Trump Admin Weakens Clean Car Standards Despite Its Analyses Showin…

The Trump administration today announced the final rule[1] that rolls back Obama-era clean vehicle standards, a move that, according to the government’s own analyses, is expected to benefit the oil industry and harm consumers, public health, and the climate.

Experts also warn it will result in litigation and global market inconsistency to the detriment of automakers.

The Safer Affordable Fuel Efficient (SAFE) Vehicles rule[2] rolls back fuel economy and greenhouse gas emission standards for new cars and light duty trucks in model years 2021 through 2026. Under the standards[3] adopted by the Obama administration in 2012, light-duty vehicles would be required[4] to meet the average fleetwide fuel economy equivalent of 54.5 miles per gallon in model year 2025. Those standards were projected to save[5] roughly 4 billion barrels of oil and cut carbon dioxide emissions by 2 billon metric tons while saving consumers more than $1.7 trillion in fuel costs.

The Trump administration standards require average fuel economy of only about 40 miles per gallon in 2025, with annual increases of 1.5 percent starting in 2021, as opposed to the 5 percent annual increase under the Obama standards.

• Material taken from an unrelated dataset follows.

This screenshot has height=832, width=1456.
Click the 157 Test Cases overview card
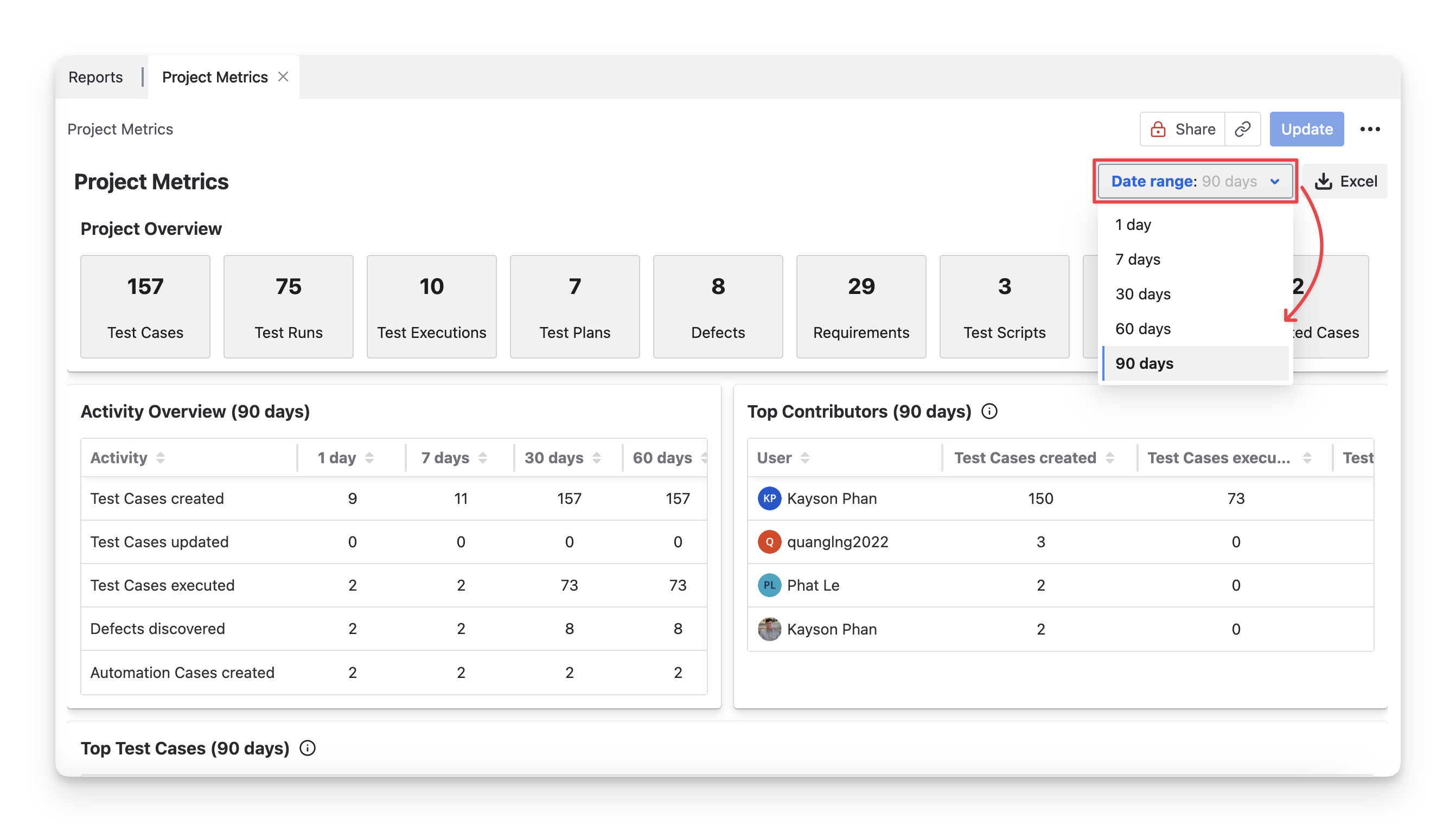(x=145, y=307)
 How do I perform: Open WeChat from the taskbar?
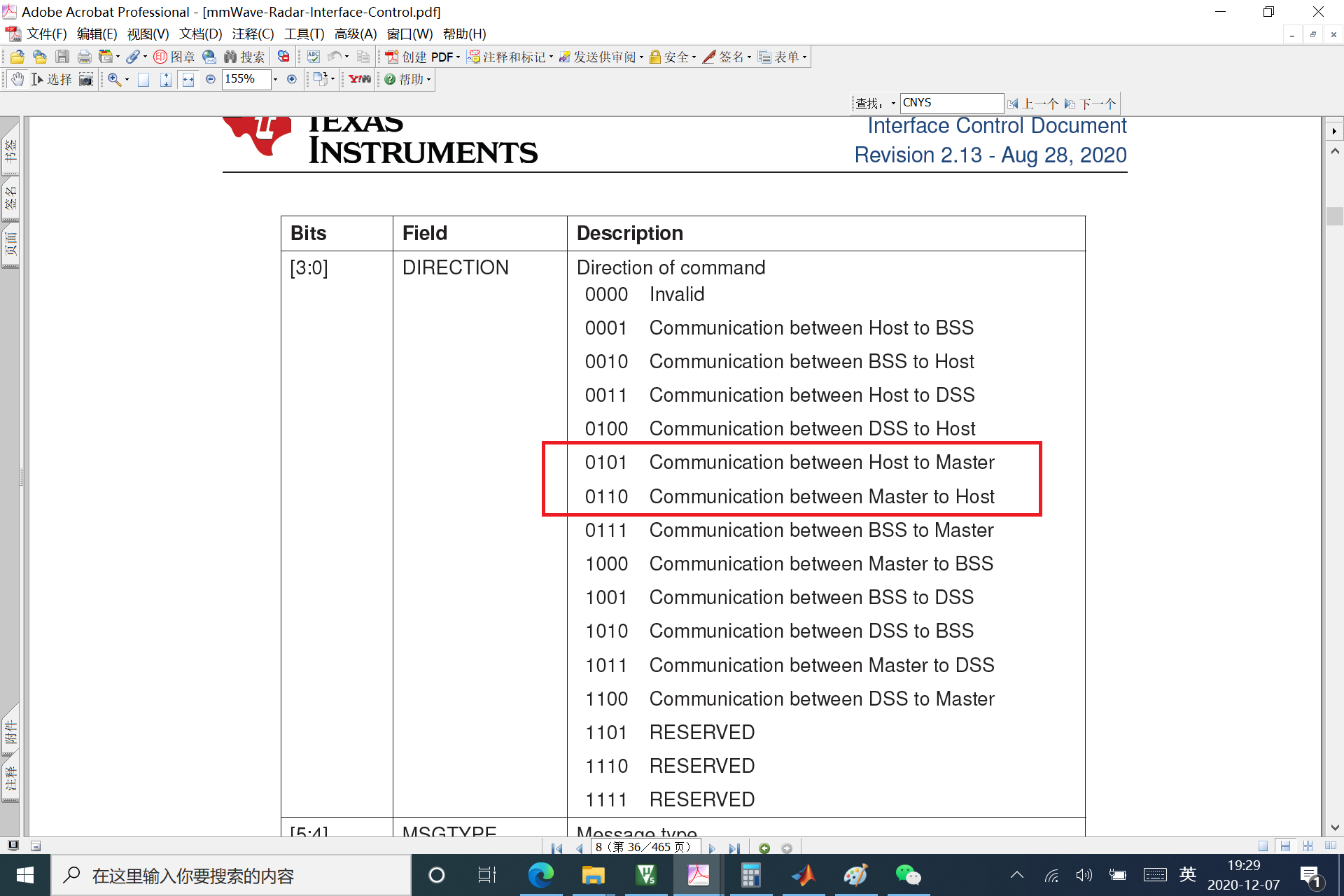908,875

The laxer standards under the SAFE rule are expected to result in over a billion metric tons more climate pollution through 2040.

The move was condemned by former and some current Environmental Protection Agency (EPA) employees.

The new rule is a reprehensible debacle — our Climate Denier-in-Chief and his EPA and NHTSA political lackeys are massively rolling back our country’s most successful climate program, using the cover of the coronavirus pandemic to hide that they have no defensible rationale and opposition by many automakers,” said Jeff Alson, former EPA senior engineer and policy advisor in the Office of Transportation and Air Quality. “This senseless rollback will lead to a hotter and more dangerous planet for our children and grandchildren, and will take money from the pockets of American families to fatten oil company profits.” Alson has spent the last 10 years of his career working on the clean car standards.